WORK TO BE COMPLETED:
Pull every line containing the word "Switch" out of the material below.
########################################
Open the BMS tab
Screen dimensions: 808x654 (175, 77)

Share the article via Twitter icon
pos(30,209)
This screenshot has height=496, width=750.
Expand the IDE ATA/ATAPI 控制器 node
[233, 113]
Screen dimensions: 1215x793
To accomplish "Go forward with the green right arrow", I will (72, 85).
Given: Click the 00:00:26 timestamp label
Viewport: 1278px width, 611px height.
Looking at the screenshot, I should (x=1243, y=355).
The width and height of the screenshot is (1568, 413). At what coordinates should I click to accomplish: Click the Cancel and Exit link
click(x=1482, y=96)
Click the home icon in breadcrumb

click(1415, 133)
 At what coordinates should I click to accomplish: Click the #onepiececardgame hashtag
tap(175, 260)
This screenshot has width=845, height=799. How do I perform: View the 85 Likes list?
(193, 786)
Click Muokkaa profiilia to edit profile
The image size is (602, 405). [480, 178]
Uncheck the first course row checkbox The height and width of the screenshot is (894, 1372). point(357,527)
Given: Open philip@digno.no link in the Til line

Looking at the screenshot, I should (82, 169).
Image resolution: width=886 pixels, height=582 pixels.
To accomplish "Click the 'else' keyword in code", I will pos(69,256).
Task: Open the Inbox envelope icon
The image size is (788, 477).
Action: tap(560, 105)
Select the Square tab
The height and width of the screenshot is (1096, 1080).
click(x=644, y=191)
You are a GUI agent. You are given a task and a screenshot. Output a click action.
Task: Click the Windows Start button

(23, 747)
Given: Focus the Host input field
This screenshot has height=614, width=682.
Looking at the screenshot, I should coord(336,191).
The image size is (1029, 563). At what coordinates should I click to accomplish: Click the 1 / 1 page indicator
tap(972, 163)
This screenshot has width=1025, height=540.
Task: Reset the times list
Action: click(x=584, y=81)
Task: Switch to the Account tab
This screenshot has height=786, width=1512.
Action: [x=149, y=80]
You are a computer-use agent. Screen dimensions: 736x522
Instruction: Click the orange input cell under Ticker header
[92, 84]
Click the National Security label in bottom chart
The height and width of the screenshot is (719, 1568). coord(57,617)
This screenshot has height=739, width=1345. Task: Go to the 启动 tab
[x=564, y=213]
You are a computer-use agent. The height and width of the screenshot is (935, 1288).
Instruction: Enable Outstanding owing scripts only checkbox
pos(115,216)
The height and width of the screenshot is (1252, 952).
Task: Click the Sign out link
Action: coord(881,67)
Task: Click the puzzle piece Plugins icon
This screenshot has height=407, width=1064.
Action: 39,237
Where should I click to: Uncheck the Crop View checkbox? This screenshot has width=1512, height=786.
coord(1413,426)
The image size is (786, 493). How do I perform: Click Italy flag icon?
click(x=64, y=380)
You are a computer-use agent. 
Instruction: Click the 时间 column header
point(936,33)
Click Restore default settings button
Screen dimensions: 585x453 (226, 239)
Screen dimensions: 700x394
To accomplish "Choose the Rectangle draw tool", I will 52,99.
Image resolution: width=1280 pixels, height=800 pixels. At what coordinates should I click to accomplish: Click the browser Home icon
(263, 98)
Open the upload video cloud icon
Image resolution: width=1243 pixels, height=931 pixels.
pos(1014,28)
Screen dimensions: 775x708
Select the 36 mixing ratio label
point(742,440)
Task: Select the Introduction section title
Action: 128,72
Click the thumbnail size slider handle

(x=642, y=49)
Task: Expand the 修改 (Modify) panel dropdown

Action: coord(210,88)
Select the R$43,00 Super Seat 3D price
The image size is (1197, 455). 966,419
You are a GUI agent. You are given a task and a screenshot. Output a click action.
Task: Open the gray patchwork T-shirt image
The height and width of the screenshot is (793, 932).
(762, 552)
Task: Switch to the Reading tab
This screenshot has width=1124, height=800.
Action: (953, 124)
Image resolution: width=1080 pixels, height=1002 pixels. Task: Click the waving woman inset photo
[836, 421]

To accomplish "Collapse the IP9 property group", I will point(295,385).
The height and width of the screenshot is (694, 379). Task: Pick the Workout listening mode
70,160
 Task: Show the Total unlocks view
########################################
RESULT OF THE EXERCISE:
Task: Switch to the Account tab
Task: Switch to the Reading tab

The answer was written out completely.